C’est bien d’avoir des passagers chez soi. Ils sont particulièrement à l’aise, créant au plus vite leurs routines légères et s’adaptant très vite au quotidien. Je leur fais remarquer ma satisfaction à les voir ainsi sans tension, sans retenue sinon que la politesse dans un appartement petit où l’on doit se côtoyer. Je leur dis supposer que de par leur métier, leur environnement professionnel artistique, ils sont habitués aux changement de lieux, de gens, de générations, de classes sociales, d’ostentation de privilèges comme de simplicité précaire. C’est très exactement cela. Le mélange de leur enchantement et de leur lucidité parallèles font de leurs observations et questionnements des moments très intéressants. 
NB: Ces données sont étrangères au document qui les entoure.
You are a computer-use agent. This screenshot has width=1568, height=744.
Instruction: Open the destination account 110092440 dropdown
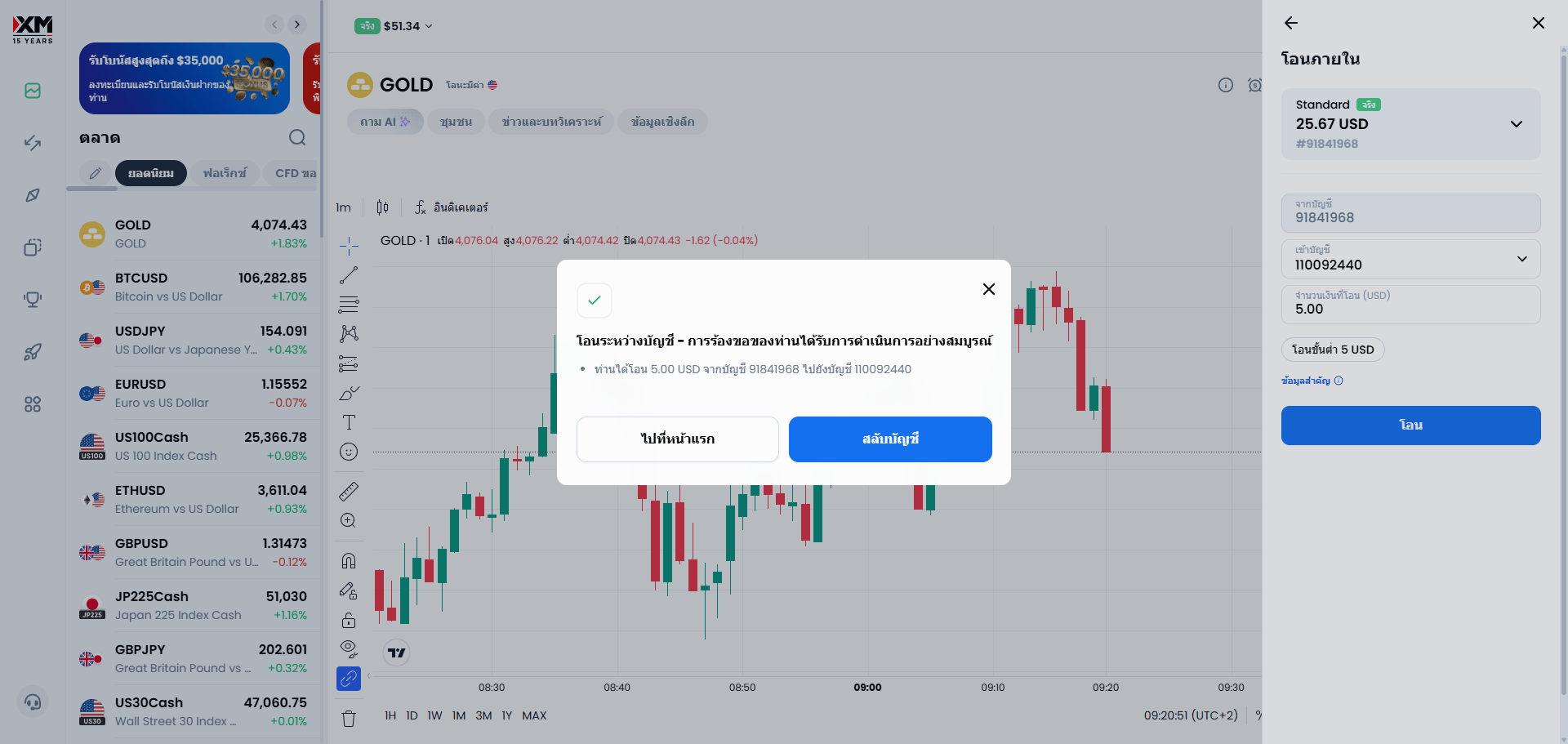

Dans leur périple routier long et transrégional, ils ont été surpris de la visibilité de voitures sportives de luxe sur les autoroutes, certaines transportées par camions plateaux. La grande route m’étant un paysage étranger, leur remarque laisse songeur en regard du fond défaitiste courant qui se voudrait égalitaire.


La voisine envisage elle un voyage en Hollande. Elle me demandera conseil. Gouda.